CHEMICAL SYNTHESIS OF OLIGONUCLEOTIDE ANALOGUES

寡核苷酸类似物的化学合成

• 批准号: 3748239
• 负责人: S L BEAUCAGE
• 金额: --
• 依托单位国家: 美国
• 资助国家: 美国
• 起止时间: 至
• 项目状态: 未结题
• 来源: https://reporter.nih.gov/project-details/3748239
• 关键词: T lymphocyte; antiviral agents; chemical synthesis; clone cells; cytotoxicity; human immunodeficiency virus 1; human tissue; nucleotide analog; oligonucleotides; virus replication

Synthetic oligonucleotides complementary to mRNA or double-stranded DNA as a means to impair gene expression in living cells has provided the impetus to design and develop oligonucleotide analogues for therapeutic purposes. Unlike natural oligonucleotides, ,-oligodeoxyribonucleotides having alternative (3' 3')-and (5' 5')-internucleotidic phosphodiester linkages are not readily recognized by nucleases and, as a consequence of this inherent nucleolytic stability, may find application in antisense experiments. A simplified chemistry has been developed for the synthesis of -nucleoside precursors. The solid-phase synthesis of an ,- oligodeoxyribonucleotide having alternating (3'3')-and (5'5')- internucleotidic phosphodiester linkages (24-mer), complementary to a region overlapping the splice acceptor site of the second exon encoding the HIV-1 Tat gene product, has been accomplished. This oligomer hybridized to its complementary unmodified DNA strand and formed a complex having a Tm (53C) comparable to that obtained with a similar hybrid composed of the corresponding -oligonucleoside phosphorothioate and its complementary unmodified DNA strand (Tm=56C) but lower than that observed with the native DNA duplex (Tm=66C) under the same conditions. Thus, ,-oligodeoxyribonucleotides should exhibit similar sequence- specificity as the well-studied -oligodeoxyribonucleoside phosphorothioates. To provide better resistance against nucleases, ,- oligodeoxyribonucleotides having exclusively phosphorothioate linkages or only two these linkages at each terminus have also been synthesized. The potency and efficacy of these oligonucleotide analogues at inhibiting the replication of HIVIIIb in a human T-cell line are under investigation. Cytotoxic effects on the cell line are simultaneously assessed.
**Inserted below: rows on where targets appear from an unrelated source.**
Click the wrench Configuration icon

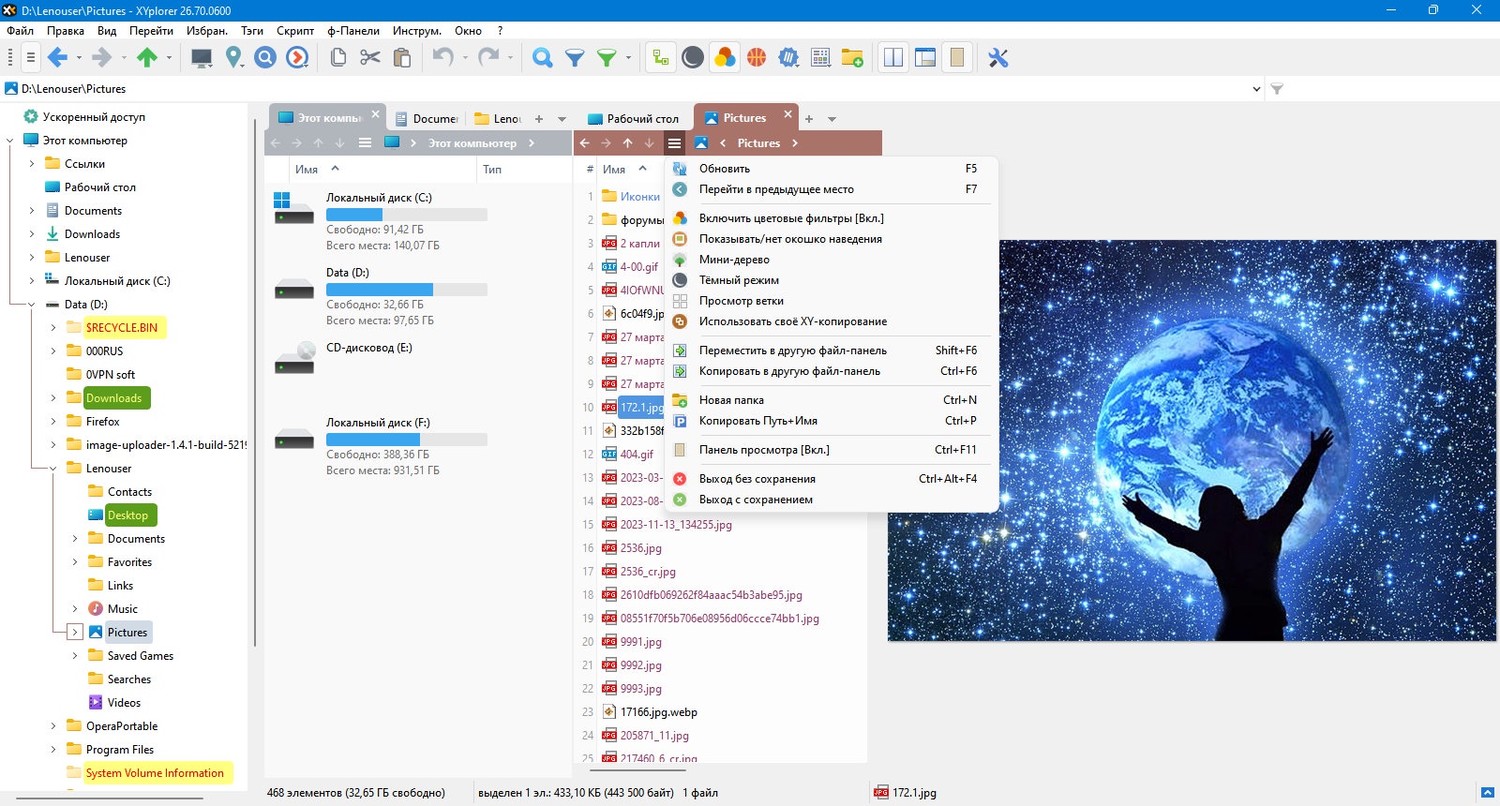click(x=997, y=58)
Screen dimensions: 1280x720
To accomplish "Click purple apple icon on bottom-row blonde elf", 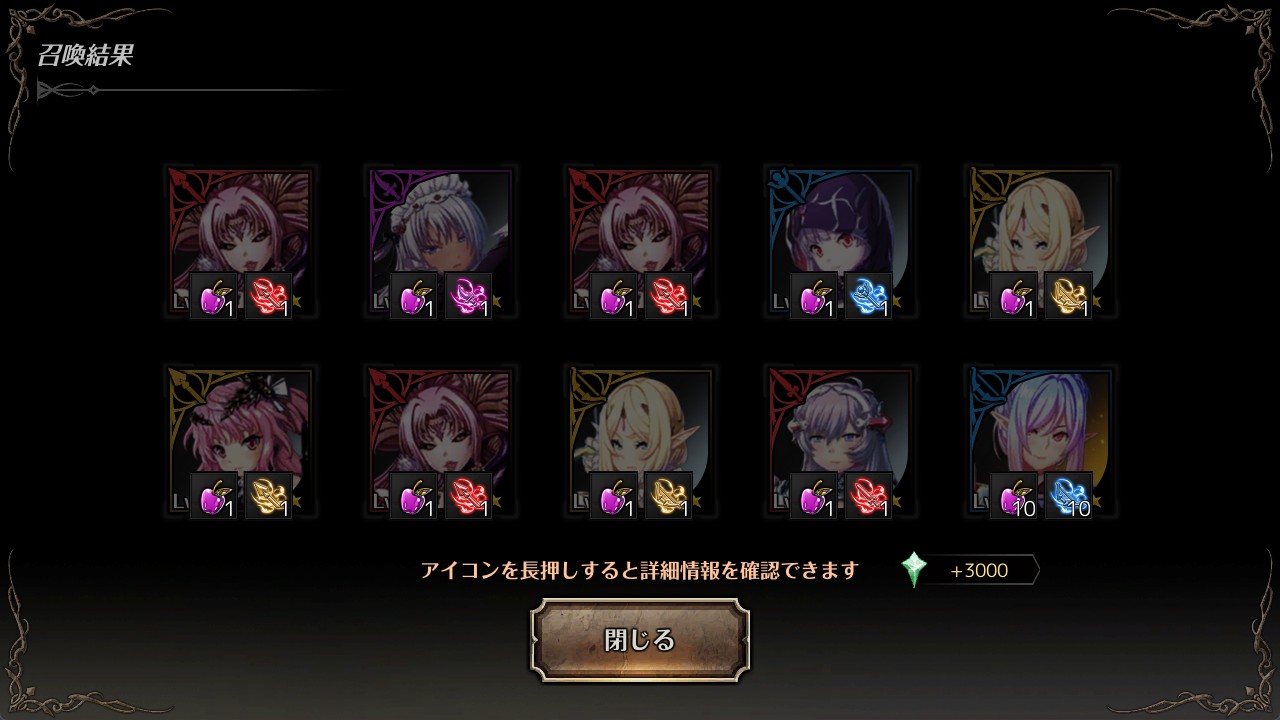I will click(x=614, y=495).
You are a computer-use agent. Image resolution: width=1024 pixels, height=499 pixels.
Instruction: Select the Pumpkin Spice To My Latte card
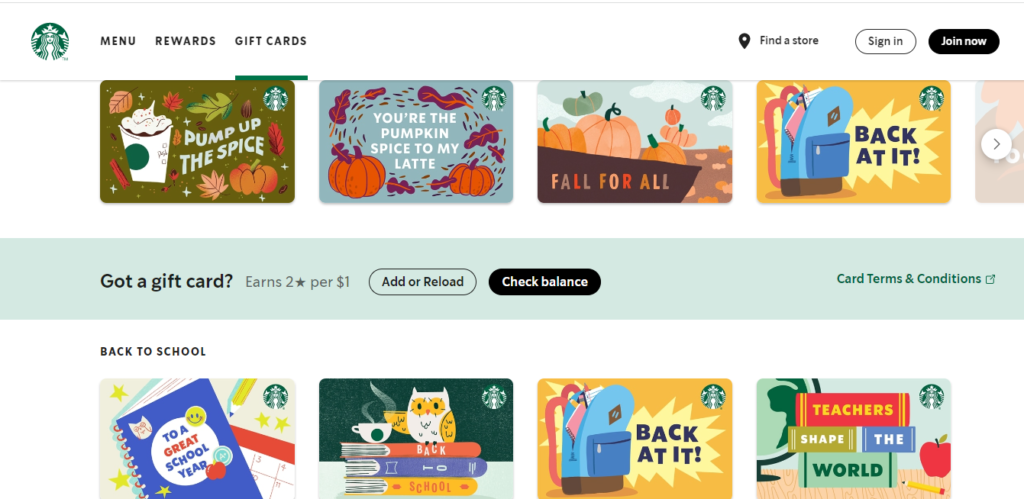pyautogui.click(x=416, y=142)
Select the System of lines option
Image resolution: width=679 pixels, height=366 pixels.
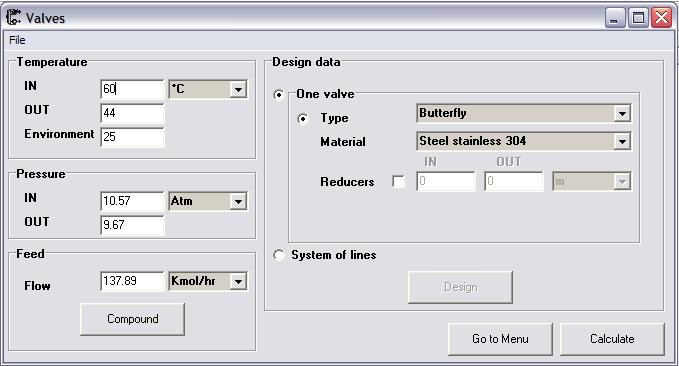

与mRNA或双链DNA互补的合成寡核苷酸 作为削弱活细胞中基因表达的手段， 设计和开发用于治疗药物寡核苷酸类似物的动力 目的 与天然寡核苷酸不同， 具有交替的（3 ′ 3 ′）-和（5 ′ 5 ′）-核苷酸间磷酸二酯 连接不容易被核酸酶识别， 这种固有的溶核稳定性，可以在反义核酸中找到应用。 实验 一个简化的化学已开发的合成 - 核苷前体。 固相合成一种， 具有交替的（3 '3'）-和（5 '5'）- 核苷酸间磷酸二酯键（24-mer），与 与编码第二外显子的剪接受体位点重叠的区域 HIV-1达特基因产物。 该低聚物 与其互补的未修饰的DNA链杂交，形成了一个 复合物的Tm（53 C）与用类似的 由相应的β-硫代磷酸酯组成的杂合体 和其互补的未修饰的DNA链（Tm= 56 C），但低于 在相同条件下用天然DNA双链体（Tm= 66 ℃）观察到。 因此，-寡脱氧核糖核苷酸应该表现出相似的序列- 特异性作为研究充分的寡脱氧核糖核苷 硫代磷酸酯。 为了提供对核酸酶更好的抗性， 仅具有硫代磷酸酯键的寡脱氧核糖核苷酸 或者在每个末端仅合成了两个这样的键。 这些寡核苷酸类似物在抑制肿瘤细胞增殖方面的效力和功效 HIVIIIb在人T细胞系中复制受到抑制 调查 对细胞系的细胞毒性作用同时 评估。